Der Aufbau im Osten etwa von Städten sei aber nur durch eine "gesamtdeutsche Kraftanstrengung" ermöglicht worden. "Ohne westdeutsche Transferleistungen wäre Ostdeutschland in vieler Hinsicht nicht so schnell auf die Beine gekommen".

Zugleich sprach sich Steinbrück für weitere Aufbauhilfen zur Angleichung der Lebensverhältnisse aus. Dabei komme es nicht auf die Himmelsrichtung an. Eines der wesentlichen Ziele bei der Herstellung gleichwertiger Lebensverhältnisse in Ost und West sei für die SPD die Einführung eines flächendeckenden Mindestlohns von 8,50 Euro brutto.

Steinbrück wies die Kritik an seinen Äußerungen zur Europapolitik von Kanzlerin Angela Merkel (CDU) zurück. Sein Versuch, diese Politik mit ihrer DDR-Sozialisation zu erklären bedeutete keineswegs, alle Ostdeutschen in einen Topf zu werfen. Das bedeutete schon gar nicht, dass alle in Ostdeutschland Geborenen eine Distanz zu Europa hätten, sagte Steinbrück am Samstag auf einer SPD-Konferenz in Halle. "Ich bitte mich auch in dem Sinne nicht misszuverstehen."

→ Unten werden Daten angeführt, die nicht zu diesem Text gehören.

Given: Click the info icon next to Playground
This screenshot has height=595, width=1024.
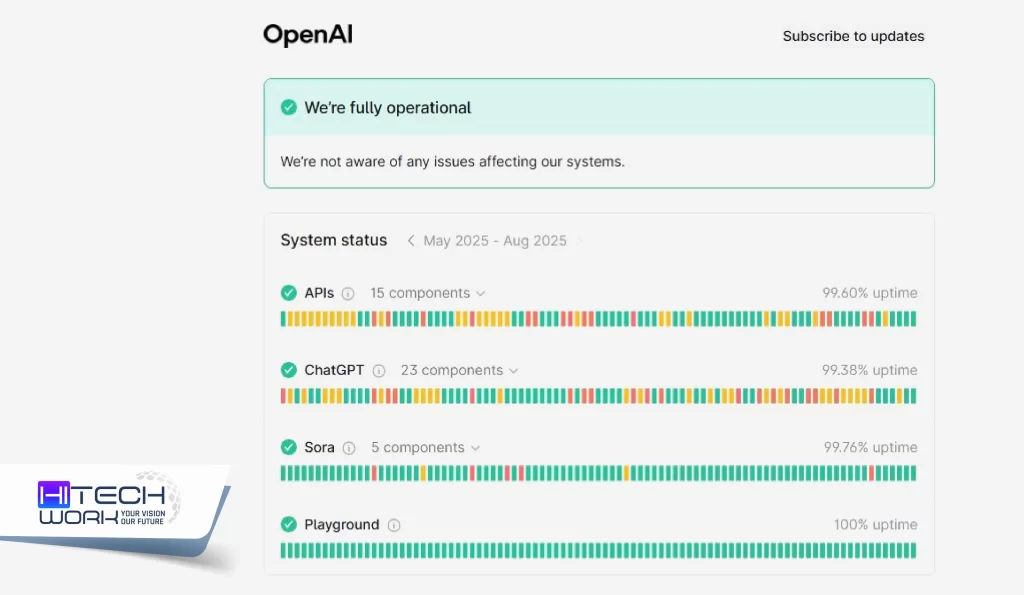Looking at the screenshot, I should coord(394,524).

Zugleich bekräftigte er seine kritisierte Äußerung. Merkel habe seit Ausbruch der Krise in der europäischen Währungsunion "nie die leidenschaftliche Rede gehalten, die über die bloße Beschreibung Europas als Binnenmarkt, als Zentralbankensystem, als Währungsunion hinausgeht", sagte Steinbrück.

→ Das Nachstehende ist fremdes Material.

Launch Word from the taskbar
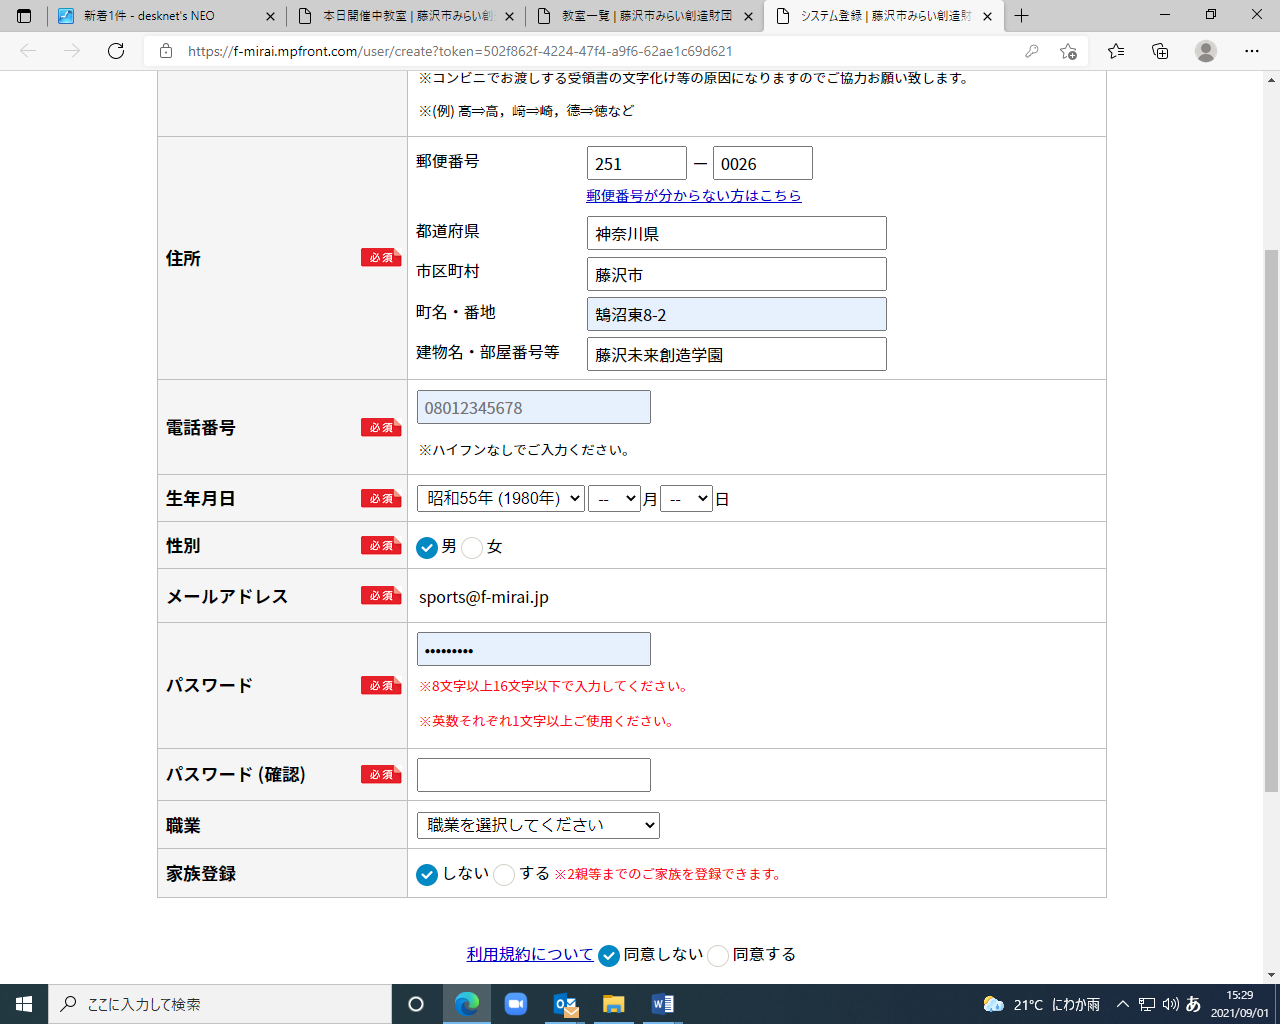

"Ich habe gesagt, ich kann ihr daraus keinen Vorwurf machen, weil sie es sich wie viele andere nicht aussuchen konnte, ob sie im westlichen oder östlichen Teil aufwächst und darüber auch ihre politische Sozialisation erfährt. Aber die Frage darf ich stellen, ohne dass mir Übles unterstellt wird, warum es an dieser Rede fehlt."